What is the investment case for platinum going forward and will we continue to see high prices?

Addressing the last point first, we don't forecast prices, but at this point in time, we've got very high lease rates. We've still got strong OTC backwardation, and those two things point to a shortage of metal in the spot market. The key thing here is that, in terms of the investment case, we've still got ongoing robust demand. We still have constrained supply. We’re expecting a modest improvement in that next year, but nothing transformative. Even though, on our base case forecasts, we have a balanced market next year, contingent upon those ETF profit taking volumes and an easing of trade tensions, allowing for exchange stock outflows, a balanced market doesn't solve for the shortages we've seen over the last few years. It doesn't rebuild above ground stocks and so kind of coming back to that market tension, it's very difficult for us, on these current forecasts, to envisage something that's going to fundamentally improve that situation, so we expect the tight market conditions to persist into next year.

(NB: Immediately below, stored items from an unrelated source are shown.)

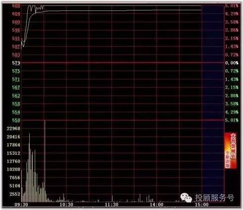Click the 2552 volume axis label

click(15, 194)
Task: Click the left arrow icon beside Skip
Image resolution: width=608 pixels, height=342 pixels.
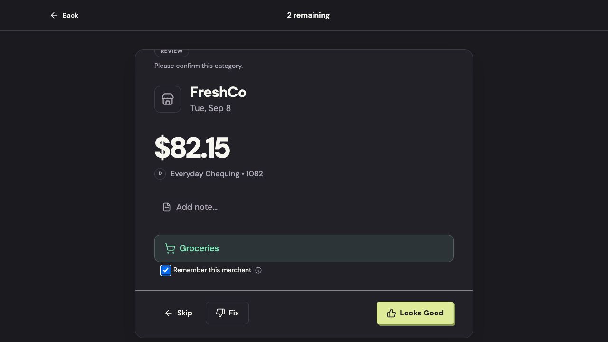Action: point(169,313)
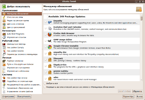Viewport: 145px width, 100px height.
Task: Open the Параметры button
Action: (x=128, y=97)
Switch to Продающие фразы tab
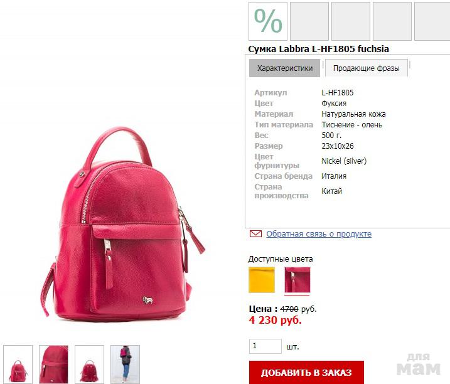This screenshot has height=384, width=450. [x=366, y=68]
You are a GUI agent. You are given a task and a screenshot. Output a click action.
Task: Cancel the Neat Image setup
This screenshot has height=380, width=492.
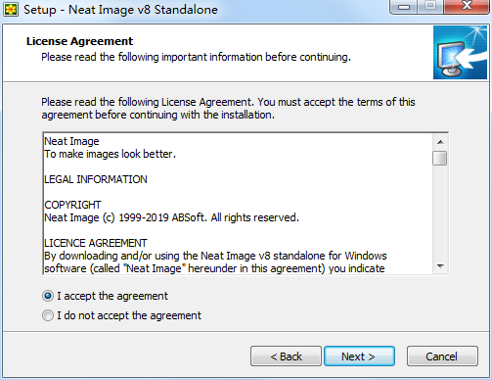(x=442, y=356)
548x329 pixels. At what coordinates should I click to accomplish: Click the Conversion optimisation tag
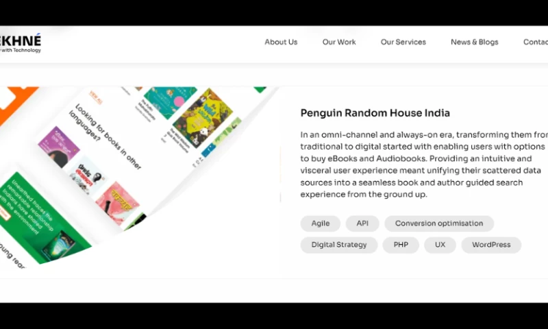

PHYSICAL PLATINUM INVESTMENT

WPIC is a global market authority on physical platinum investment, formed to meet the growing investor demand for objective and reliable platinum market intelligence.

The council’s mission is to stimulate global investor demand for physical platinum through both actionable insights and targeted product development.

It was created in 2014 by South African platinum producers with its members made up of Valterra Platinum, Implats, Northam Platinum, Sedibelo Platinum, Tharisa, Bravo Mining and Podium Minerals.

Platinum is a metal with very distinctive qualities that give rise to diverse demand segments. Platinum’s catalytic properties are taken up in industrial applications and its precious metal attributes in jewellery.

Recycled supply is from end-of-life autocatalysts that keep vehicle exhaust fumes out of the atmosphere and from jewellery disposal.

In the last five years, between 72% and 79% of total annual refined platinum supply has been from mines.

Platinum demand from autocatalysts has equated to between 29% and 42% of total demand in the last five years, while its diverse non-automotive industrial uses account on average for 32% of total global demand on a five-year average.

Over the same period, global annual jewellery demand has averaged 26% of total platinum demand. Investment demand is the most variable category over the past five years, ranging between -8% and 21% of total demand, excluding movements in unpublished vaulted investor holdings.

Forecast 2025 automotive demand is 10% above prior five-year average, and jewellery demand growth 7% to 2 157 000 oz in 2025 uplifted by an upsurge in China in the first half of this year.

Total bar and coin investment is poised to record 47% year-on-year growth in 2025 led by strong demand in China.